The extraordinary discovery was that a very credible image can be made, despite working in the semi darkness, despite working on a colored, upside down image, despite the lack of a preliminary tracing. I was thrilled to see the results, though each student had individual differences in handling and application, the paintings were all very beautiful, correct and nuanced. The next step was to add color once our underpaintings had dried. Again, working entirely inside the camera obscura, we mixed and applied color, both as glazes and as opaque paint. I am waiting for our group to finish this step and then I will report again on the results.
The exhibit at the Quirinale was a chance to view paintings I may not get an opportunity to see again. There was also an obvious fake nestled in among the real work, something a trained eye could see. It will no doubt be bought by a major museum in the near future and pass into the oeuvre of Vermeer’s genius with an appropriate exchange of millions. But cynicism aside, the purpose of our exercise is not to make fake Vermeers. Sitting in the dark, seeing the painterly vision of light causes nearly all to exclaim at its beauty. We learn so much about color, surface, transitions of tone and application of paint following in the footsteps of this great artist. We have all gained immeasurably just by going through the process.
Reblogged this on escape from a bankrupt state and commented:
The amazing Vermeer project that the amazing Jane Morris Pack is leading at the Aegean Center right now…
… When Curiosity is the exploratory force behind all understanding, advancement, be it in art, the sciences, in life….
THIS IS SO COOL. Painters check this OUT!
Jane Pack, your teaching methods amazed me every painting class and continue to do so even now. I am jealous of all your current students at The Aegean Center ! Miss you Jane, John, Jeffrey, Jun-Pierre, Gabriel.

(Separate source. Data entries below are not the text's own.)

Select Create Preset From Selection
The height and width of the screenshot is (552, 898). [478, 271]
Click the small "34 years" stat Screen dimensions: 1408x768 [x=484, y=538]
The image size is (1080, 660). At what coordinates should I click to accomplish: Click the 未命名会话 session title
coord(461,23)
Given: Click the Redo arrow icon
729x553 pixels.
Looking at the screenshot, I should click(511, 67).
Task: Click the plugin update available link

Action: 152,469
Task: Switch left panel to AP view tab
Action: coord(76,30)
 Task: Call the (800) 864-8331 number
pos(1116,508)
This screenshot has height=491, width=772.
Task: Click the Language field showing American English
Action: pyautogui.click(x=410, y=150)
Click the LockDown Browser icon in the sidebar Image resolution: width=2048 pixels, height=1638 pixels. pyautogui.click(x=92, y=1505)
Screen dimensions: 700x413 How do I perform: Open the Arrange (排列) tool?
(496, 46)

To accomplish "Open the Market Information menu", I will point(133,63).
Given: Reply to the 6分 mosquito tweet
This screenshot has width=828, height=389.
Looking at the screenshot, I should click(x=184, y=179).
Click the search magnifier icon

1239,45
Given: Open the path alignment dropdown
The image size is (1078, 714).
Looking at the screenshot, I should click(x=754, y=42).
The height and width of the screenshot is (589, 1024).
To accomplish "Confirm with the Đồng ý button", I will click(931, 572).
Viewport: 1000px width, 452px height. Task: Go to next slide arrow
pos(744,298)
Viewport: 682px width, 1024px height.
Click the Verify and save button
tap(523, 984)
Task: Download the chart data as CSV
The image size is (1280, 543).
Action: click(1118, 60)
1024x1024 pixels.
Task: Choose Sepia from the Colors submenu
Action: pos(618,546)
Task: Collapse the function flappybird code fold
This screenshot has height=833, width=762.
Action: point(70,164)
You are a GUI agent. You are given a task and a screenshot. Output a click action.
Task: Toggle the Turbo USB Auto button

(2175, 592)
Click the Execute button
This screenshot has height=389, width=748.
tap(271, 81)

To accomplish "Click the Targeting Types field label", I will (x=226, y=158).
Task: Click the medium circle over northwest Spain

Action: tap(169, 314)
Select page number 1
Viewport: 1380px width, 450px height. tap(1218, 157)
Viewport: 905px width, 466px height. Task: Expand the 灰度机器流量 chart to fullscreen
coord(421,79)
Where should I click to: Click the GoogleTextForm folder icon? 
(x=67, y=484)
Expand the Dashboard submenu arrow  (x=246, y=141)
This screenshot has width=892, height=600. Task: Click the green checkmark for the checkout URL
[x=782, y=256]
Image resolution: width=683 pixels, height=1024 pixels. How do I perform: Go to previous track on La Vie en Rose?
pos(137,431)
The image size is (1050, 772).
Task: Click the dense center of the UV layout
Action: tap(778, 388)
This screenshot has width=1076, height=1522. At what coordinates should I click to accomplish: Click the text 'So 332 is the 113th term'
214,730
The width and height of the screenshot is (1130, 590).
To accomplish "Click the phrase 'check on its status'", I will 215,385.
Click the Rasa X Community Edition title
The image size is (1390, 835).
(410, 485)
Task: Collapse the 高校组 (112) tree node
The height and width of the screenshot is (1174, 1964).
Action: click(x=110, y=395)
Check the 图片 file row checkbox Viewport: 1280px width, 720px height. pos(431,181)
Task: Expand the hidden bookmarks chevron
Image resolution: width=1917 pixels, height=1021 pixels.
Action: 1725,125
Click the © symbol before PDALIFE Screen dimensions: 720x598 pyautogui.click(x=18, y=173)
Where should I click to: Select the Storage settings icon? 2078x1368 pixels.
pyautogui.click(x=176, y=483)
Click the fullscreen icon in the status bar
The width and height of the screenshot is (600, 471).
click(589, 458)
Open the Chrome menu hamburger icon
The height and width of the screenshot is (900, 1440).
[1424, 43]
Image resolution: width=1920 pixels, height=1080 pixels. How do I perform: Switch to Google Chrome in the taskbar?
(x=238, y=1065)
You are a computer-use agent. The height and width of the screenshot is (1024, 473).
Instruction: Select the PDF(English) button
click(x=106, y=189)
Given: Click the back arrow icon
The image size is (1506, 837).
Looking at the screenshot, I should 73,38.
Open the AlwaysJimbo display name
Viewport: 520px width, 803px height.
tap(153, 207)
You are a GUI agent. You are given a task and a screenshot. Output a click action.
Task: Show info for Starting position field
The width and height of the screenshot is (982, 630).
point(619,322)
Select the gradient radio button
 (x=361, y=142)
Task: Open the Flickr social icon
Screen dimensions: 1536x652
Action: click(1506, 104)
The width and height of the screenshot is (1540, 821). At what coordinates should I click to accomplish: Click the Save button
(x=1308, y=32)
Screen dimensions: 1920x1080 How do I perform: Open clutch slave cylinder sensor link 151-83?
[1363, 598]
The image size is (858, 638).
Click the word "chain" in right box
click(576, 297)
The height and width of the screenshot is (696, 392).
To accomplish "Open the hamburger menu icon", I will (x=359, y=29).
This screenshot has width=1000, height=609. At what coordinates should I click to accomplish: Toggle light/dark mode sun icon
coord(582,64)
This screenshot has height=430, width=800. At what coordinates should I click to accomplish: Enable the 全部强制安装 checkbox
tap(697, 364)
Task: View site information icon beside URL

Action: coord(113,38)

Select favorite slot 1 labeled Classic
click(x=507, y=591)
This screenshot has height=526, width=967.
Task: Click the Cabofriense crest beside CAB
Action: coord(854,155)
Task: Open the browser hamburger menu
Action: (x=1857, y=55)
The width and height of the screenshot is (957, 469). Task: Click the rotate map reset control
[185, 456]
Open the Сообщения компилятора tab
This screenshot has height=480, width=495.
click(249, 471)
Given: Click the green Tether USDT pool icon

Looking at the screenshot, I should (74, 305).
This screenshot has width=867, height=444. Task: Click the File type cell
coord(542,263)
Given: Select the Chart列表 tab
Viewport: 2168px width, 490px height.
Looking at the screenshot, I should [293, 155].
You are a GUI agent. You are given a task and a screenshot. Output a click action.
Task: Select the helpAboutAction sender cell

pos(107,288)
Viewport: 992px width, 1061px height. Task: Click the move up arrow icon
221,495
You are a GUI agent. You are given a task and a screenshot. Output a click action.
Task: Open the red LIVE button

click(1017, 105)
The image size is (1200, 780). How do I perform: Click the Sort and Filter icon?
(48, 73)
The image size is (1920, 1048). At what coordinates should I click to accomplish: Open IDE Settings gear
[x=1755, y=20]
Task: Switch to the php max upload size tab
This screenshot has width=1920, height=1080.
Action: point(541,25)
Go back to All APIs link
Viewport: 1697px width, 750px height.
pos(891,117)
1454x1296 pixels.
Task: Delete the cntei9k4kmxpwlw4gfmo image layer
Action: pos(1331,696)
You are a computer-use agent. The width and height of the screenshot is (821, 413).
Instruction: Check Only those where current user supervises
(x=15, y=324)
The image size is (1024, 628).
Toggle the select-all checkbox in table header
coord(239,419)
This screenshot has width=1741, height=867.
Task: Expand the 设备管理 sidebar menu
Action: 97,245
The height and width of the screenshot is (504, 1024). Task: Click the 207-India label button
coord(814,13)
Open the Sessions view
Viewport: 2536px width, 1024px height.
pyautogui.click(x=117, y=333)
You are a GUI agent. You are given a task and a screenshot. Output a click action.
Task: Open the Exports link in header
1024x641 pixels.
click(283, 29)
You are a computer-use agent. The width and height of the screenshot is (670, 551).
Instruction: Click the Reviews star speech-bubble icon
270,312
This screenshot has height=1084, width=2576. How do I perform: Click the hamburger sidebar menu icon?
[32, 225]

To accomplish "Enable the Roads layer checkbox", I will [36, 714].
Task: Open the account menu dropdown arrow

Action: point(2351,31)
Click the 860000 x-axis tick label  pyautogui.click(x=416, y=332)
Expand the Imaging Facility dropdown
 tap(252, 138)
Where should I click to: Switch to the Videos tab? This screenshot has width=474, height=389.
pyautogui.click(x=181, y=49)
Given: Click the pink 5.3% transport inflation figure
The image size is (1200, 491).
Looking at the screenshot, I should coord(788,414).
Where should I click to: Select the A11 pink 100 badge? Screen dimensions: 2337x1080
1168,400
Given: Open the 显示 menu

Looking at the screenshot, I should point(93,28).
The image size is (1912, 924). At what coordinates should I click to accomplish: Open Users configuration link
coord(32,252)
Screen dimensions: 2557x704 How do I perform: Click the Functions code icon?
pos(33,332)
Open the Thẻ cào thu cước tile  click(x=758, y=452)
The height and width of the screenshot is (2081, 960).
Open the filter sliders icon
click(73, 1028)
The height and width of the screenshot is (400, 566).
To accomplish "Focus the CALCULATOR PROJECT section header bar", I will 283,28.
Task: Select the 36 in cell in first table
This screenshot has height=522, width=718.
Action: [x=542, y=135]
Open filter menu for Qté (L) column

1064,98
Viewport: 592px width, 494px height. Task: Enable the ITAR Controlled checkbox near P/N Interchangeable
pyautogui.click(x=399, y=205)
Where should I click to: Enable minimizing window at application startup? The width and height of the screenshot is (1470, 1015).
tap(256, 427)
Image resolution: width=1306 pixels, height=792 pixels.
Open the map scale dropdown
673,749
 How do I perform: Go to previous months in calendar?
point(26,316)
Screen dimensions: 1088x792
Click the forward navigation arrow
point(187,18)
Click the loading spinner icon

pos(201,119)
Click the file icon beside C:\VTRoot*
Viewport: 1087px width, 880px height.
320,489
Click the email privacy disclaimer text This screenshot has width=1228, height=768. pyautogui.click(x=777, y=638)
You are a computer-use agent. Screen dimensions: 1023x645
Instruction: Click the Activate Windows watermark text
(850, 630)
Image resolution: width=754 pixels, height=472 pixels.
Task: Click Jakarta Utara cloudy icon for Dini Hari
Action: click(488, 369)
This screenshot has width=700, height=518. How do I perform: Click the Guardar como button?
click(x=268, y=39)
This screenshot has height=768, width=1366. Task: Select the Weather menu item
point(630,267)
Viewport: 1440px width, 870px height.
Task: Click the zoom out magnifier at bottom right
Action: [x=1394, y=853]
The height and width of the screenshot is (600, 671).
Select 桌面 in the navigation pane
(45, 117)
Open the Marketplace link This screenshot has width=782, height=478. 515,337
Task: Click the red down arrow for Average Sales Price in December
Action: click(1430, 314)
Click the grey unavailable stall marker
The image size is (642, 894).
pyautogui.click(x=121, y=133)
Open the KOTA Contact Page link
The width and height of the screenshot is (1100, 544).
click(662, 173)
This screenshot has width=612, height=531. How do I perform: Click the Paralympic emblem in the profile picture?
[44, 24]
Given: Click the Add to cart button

Fantastic Jane. Lucky you seeing the Vermeer exhibit. Wish I could take your Vermeer class! Always do much to learn about painting
Thanks for sharing
Fascinating Jane! Also makes me think about the literal but no so cliche connection between painting and photography 🙂 Can’t wait to read the update on this post. Miss you’ll. Hugs!
Very fun! Nice to hear what you are up to!
Jane I loved that project! and the work of the students is wonderful….your an amazing teacher!
Have a look at my website http://www.printedlight.co.uk to see a way that Vermeer could have used the camera obscura in practice. This shows a method of transferring information from a projection to a canvas without the use of mirrors. The image is corrected in the process of transfer and the results have striking similarities to Vermeer’s own underpainting.
I do not think that Vermeer would have painted in colour inside the camera, as it would have been impossible to judge colour differences in dim light, and the projection would have coloured his brush. However, if he had transferred information using a method like mine, he could do the remainder of his work on top of his underpainting in the light of his studio, facing his subject.